** start **

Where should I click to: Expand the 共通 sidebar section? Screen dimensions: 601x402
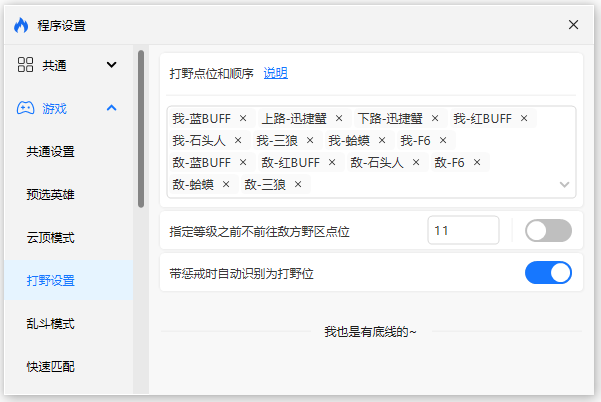pyautogui.click(x=111, y=65)

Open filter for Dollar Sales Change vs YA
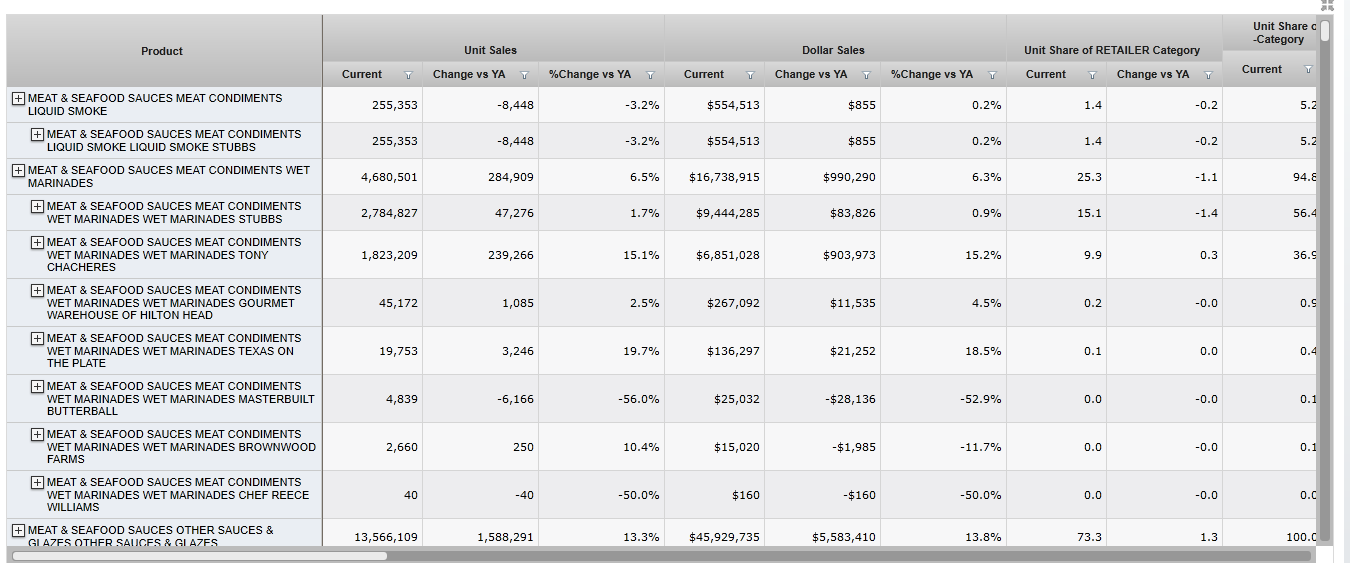coord(866,75)
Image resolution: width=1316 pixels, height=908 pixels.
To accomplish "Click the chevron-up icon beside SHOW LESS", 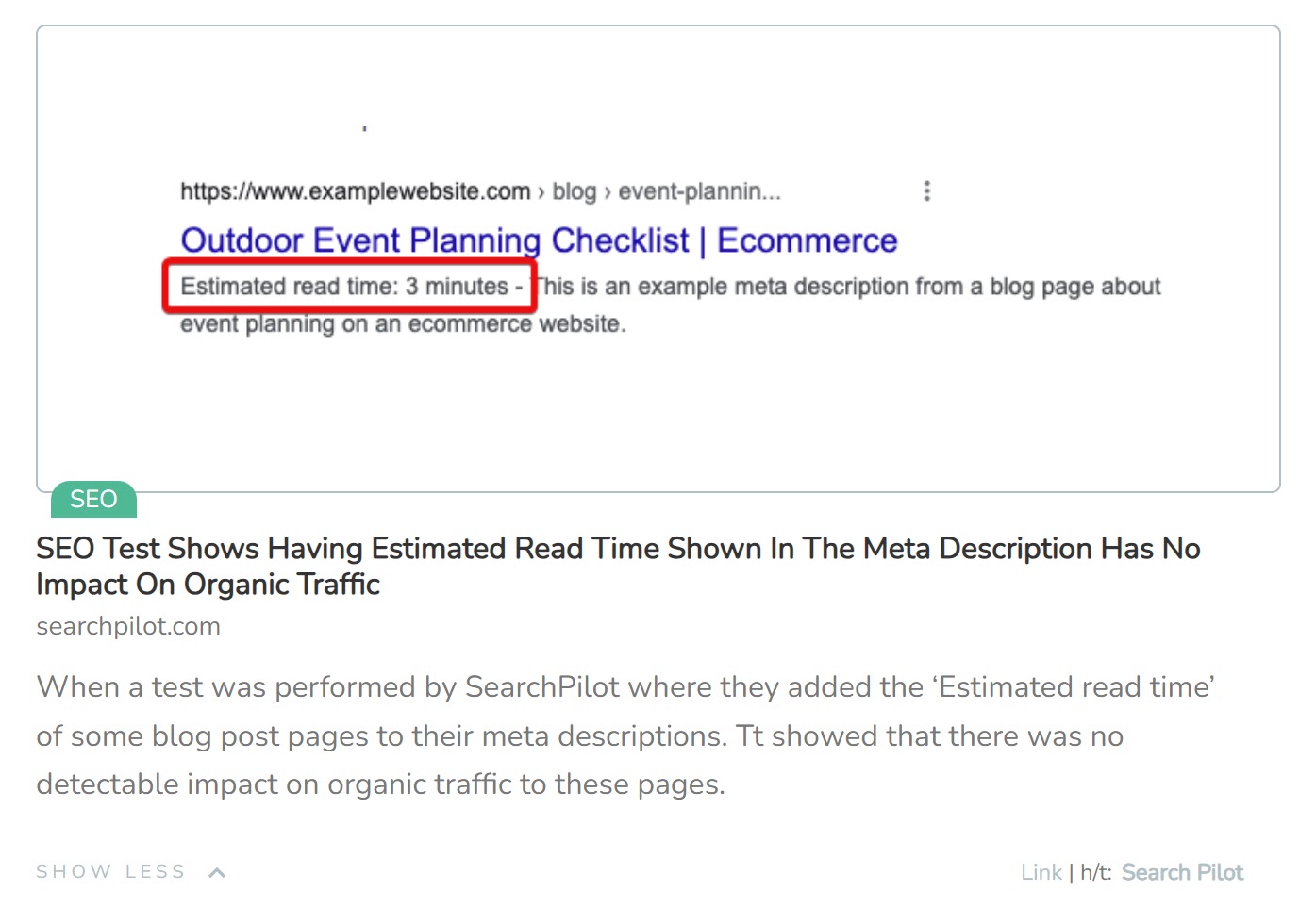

** end **

Work required: Please give all the entries again with "Screen dimensions" swapped for "Display size", changing nothing else, and omit the pictures.

Final answer:
Where should I click to: Expand the 共通 sidebar section? Display size: 601x402
pyautogui.click(x=111, y=65)

Open filter for Dollar Sales Change vs YA
coord(866,75)
Image resolution: width=1316 pixels, height=908 pixels.
To accomplish "Click the chevron-up icon beside SHOW LESS", 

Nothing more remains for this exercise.